Even with that success, our slow-cooking adventure has done nothing to alleviate our original issue with cooking: it's a lot of work. Elissa meditated on this reality as she recently prepared beef stew from "that book." She thought of her mother's savory beef stew as she browned the meat, placed it with the vegetables in the cooker and then poured beef broth on top. Then she realized she had skipped what could be a crucial step: coating the meat in flour before browning.

That misstep was the beginning of a life-changing realization, she said.

"Why is getting this ‘cooking' thing right, so difficult? What creature can possibly do what Katie and I are trying to do -- plan meals, cook decent food and work a full-time job day in and day out?" she wrote of this experience. "Oh wait... My mom does all of that and more. She worked full-time, had an hour commute each way and still found time to make dinner most nights of the week for my father and me."

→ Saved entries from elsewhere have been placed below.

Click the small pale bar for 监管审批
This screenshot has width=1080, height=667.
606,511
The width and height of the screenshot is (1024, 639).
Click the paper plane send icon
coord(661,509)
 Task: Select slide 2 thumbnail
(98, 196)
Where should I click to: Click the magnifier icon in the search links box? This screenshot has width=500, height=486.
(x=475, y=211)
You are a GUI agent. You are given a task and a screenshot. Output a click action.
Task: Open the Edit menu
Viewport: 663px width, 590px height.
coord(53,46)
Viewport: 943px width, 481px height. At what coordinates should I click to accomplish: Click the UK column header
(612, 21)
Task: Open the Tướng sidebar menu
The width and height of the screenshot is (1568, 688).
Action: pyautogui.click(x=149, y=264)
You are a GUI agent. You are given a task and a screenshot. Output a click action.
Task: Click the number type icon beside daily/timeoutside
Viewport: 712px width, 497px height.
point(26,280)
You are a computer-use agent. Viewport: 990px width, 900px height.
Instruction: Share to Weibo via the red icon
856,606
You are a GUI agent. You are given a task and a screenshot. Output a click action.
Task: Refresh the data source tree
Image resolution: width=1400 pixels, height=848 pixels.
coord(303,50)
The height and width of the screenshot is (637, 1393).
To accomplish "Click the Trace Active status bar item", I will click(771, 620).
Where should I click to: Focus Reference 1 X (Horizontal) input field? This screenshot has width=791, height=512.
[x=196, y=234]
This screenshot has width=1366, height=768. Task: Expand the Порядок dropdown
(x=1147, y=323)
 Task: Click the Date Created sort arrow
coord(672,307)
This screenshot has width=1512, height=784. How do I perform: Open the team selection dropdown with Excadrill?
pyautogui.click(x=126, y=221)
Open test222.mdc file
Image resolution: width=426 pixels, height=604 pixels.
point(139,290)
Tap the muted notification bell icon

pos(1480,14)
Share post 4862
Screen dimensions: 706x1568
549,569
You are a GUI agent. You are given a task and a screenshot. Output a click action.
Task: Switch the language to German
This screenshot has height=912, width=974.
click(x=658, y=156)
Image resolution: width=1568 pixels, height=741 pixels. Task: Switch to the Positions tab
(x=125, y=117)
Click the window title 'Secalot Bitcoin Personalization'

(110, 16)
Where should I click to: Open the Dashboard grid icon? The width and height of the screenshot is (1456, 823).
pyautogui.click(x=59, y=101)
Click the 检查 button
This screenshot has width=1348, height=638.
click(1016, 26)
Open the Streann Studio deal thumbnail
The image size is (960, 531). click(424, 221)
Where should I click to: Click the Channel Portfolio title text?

Beef stew turned into a maturity milestone. We're not doing anything extraordinary by planning and cooking each day; we're just growing up and learning how to juggle life and appetites and figuring out when to skip steps. We also need to hug our moms next time we see them and say thanks for making it all seem (mostly) effortless all these years.

And by the way, the beef stew was delicious.

Selecting the right slow cooker

Our experience has taught us a few things about how to choose the right cooker for your lifestyle. First, are you feeding yourself or a family? Had I more sense, I wouldn't have purchased a 6.5 quart machine as I'm usually dining alone. On the other hand, Elissa's petite Rival doesn't accommodate many recipes that are designed to roast a huge hunk of meat, and our mutual friend's slow cooker for two really means it feeds just one. Also, make sure you buy a machine that comes with a timer so you don't have to worry about coming home midday to flip the cooking switch.

Meet the reporter and photographer

Katie Leslie (kleslie@ajc.com) joined The Atlanta Journal-Constitution in 2007 and has covered home and garden topics, breaking news and lifestyle stories across the state. She was inspired to embark on a slow-cooking adventure out of hunger, a need to save money and a desire to become a true Renaissance woman who can tap dance and host a dinner party. Three weeks into the project, Leslie is looking into additional freezer space and expanding her spice cabinet.

Elissa Eubanks (eeubanks@ajc.com) joined The Atlanta Journal-Constitution in 2005. Eubanks has a passion for multimedia storytelling and has photographed such memorable events as Evander Holyfield’s 2008 return to the ring, the 2009 Presidential Inauguration and the recent floods in Atlanta. Prior to the Crock-Pot project, Eubanks (like Leslie) noshed on cereal or pasta with store-bought marinara. Now she understands the power of chicken broth and meal planning.

About this series

As colleagues and best friends, it seemed natural for Eubanks and Leslie to partner in this appetizing project. To the delight of their parents, both women report eating more than usual. Through this sometimes tedious experience, they have gained a true appreciation for what their mothers endured through the years of cooking daily for their family, and thank them for their efforts.